Step 3: Detailed Explanation:
Analyze Statement (1): Of those companies surveyed that required computer skills, half required writing skills.
This is a conditional probability statement. It means that of the group C, 50% of them are also in group W. \[ 0.50 \times %(\text{C}) = %(\text{C and W}) \] We know %(C and W) = 20%, so: \[ 0.50 \times %(\text{C}) = 20% \] \[ %(\text{C}) = \frac{20%}{0.50} = 40% \] Now we know the total percentage requiring computer skills is 40%. However, we still don't know %(\text{W}). So we can't find %(\text{C or W}). Statement (1) is not sufficient.

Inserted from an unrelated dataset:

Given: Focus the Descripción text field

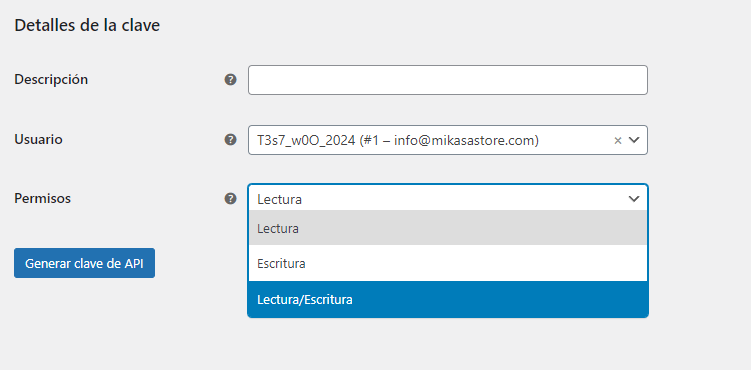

Analyze Statement (2): 45 percent of the companies surveyed required writing skills but not computer skills.
This gives us the value for the "W only" region. \[ %(\text{W only}) = 45% \] We know that %(\text{W}) = %(\text{W only}) + %(\text{Both}). \[ %(\text{W}) = 45% + 20% = 65% \] Now we know the total percentage requiring writing skills is 65%. However, we don't know %(\text{C}). So we can't find %(\text{C or W}). Statement (2) is not sufficient.
Analyze Both Statements Together:
From statement (1), we found %(\text{C}) = 40%.
From statement (2), we found %(\text{W}) = 65%.
We were given %(\text{C and W}) = 20%.
Now we can calculate the percentage of companies requiring at least one skill: \[ %(\text{C or W}) = %(\text{C}) + %(\text{W}) - %(\text{C and W}) \] \[ %(\text{C or W}) = 40% + 65% - 20% = 85% \] The percentage requiring neither skill is: \[ %(\text{Neither}) = 100% - %(\text{C or W}) = 100% - 85% = 15% \] Since we can find a unique value, the statements together are sufficient.
Step 4: Final Answer:
Combining both statements provides enough information to calculate the required percentage.